Copy the listing below line for line, without the pictures.

** Start Given entries **

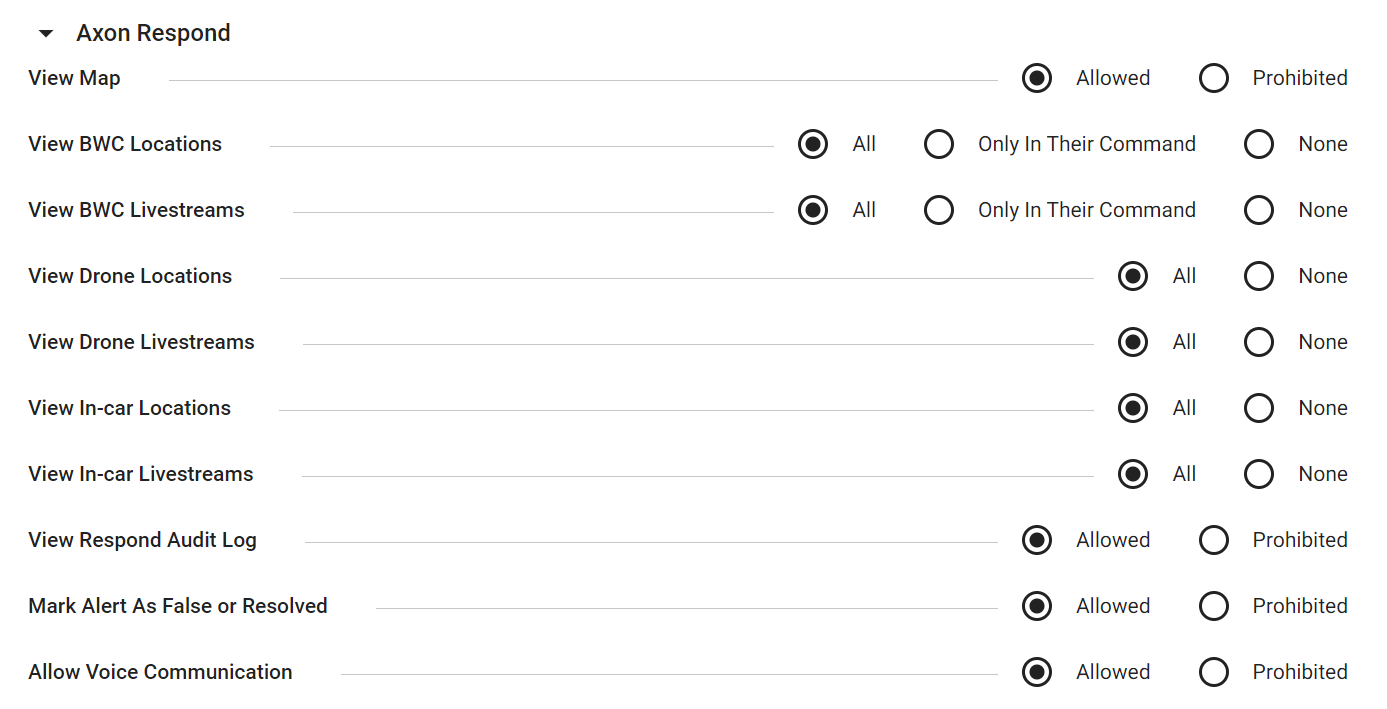Select All for View BWC Livestreams
This screenshot has height=709, width=1387.
pyautogui.click(x=813, y=210)
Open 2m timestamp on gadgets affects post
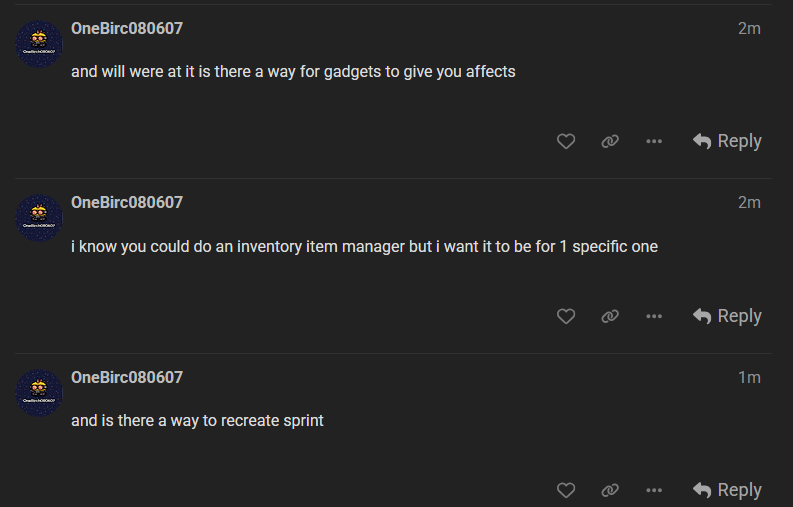Viewport: 793px width, 507px height. [x=749, y=28]
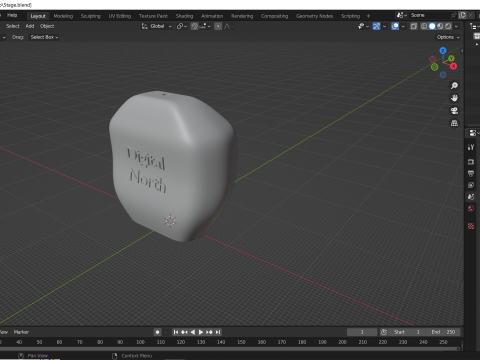Open the Global transform orientation dropdown
This screenshot has height=360, width=480.
pos(157,26)
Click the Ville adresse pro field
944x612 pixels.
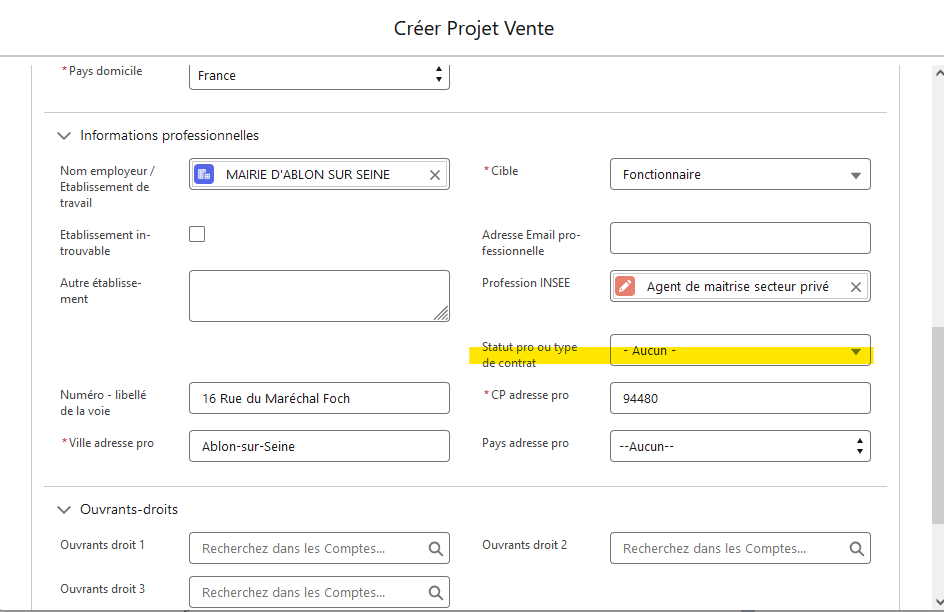point(319,446)
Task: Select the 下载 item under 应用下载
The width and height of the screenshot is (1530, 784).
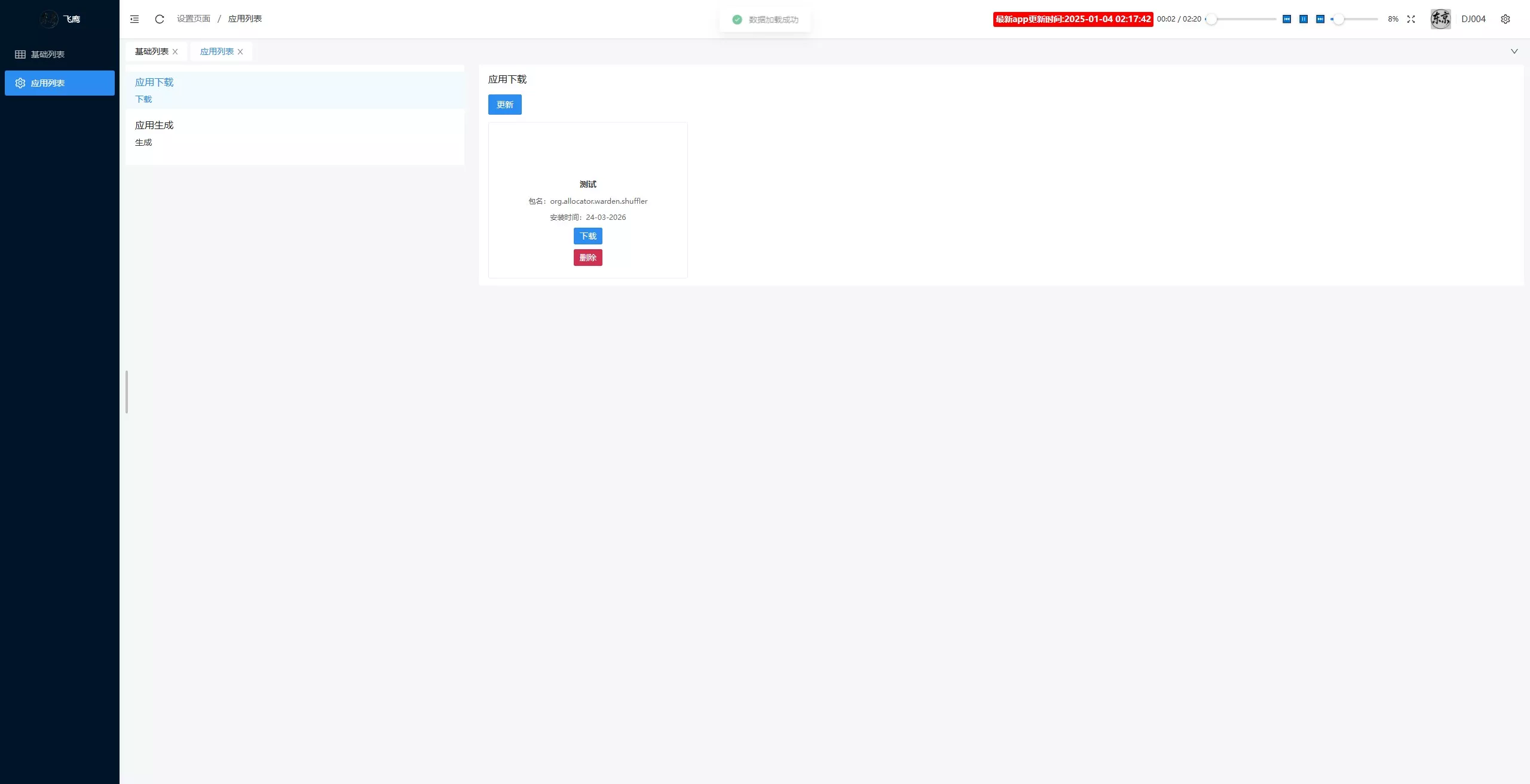Action: [143, 99]
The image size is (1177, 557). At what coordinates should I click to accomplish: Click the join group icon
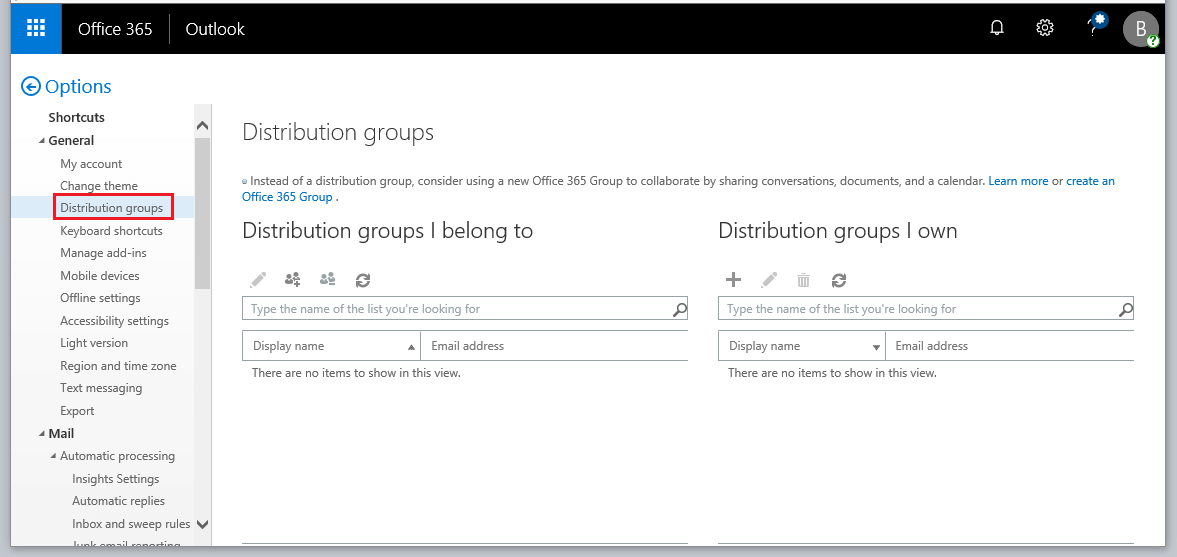[292, 281]
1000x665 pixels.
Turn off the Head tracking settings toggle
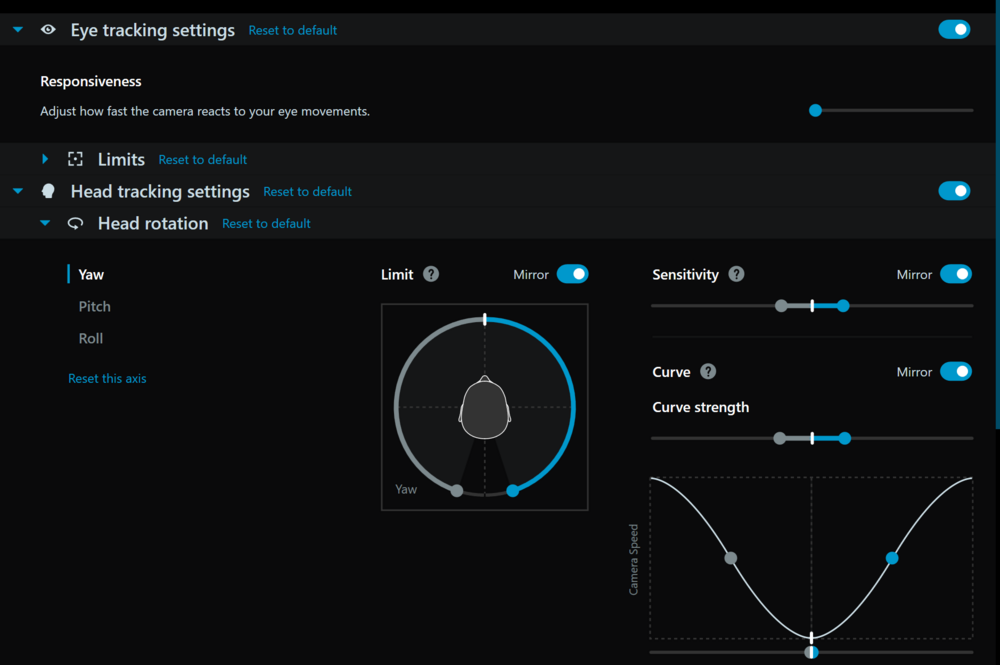[x=954, y=191]
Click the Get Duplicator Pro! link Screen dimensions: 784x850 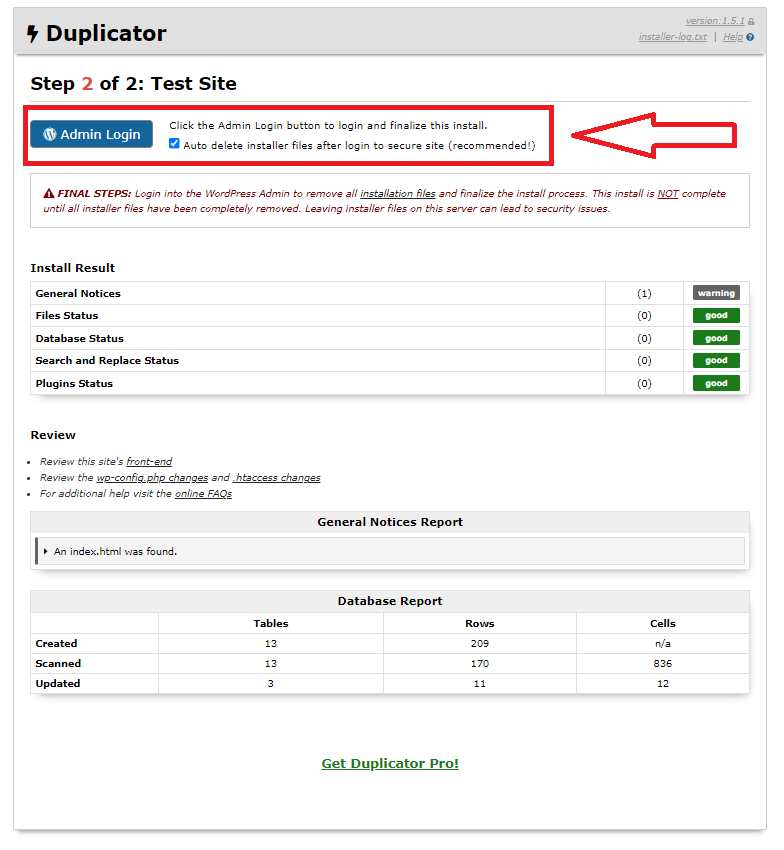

** End Given entries **

*Result of the task*:
Select All for View BWC Livestreams
This screenshot has height=709, width=1387.
pyautogui.click(x=813, y=210)
Open 2m timestamp on gadgets affects post
Viewport: 793px width, 507px height. [x=749, y=28]
Open the Global transform orientation dropdown
This screenshot has height=360, width=480.
pos(157,26)
Click the Ville adresse pro field
944x612 pixels.
point(319,446)
Task: Select the 下载 item under 应用下载
The width and height of the screenshot is (1530, 784).
Action: [143, 99]
The image size is (1177, 557). At what coordinates should I click to accomplish: Click the join group icon
[292, 281]
1000x665 pixels.
Turn off the Head tracking settings toggle
[x=954, y=191]
Click the Get Duplicator Pro! link Screen dimensions: 784x850 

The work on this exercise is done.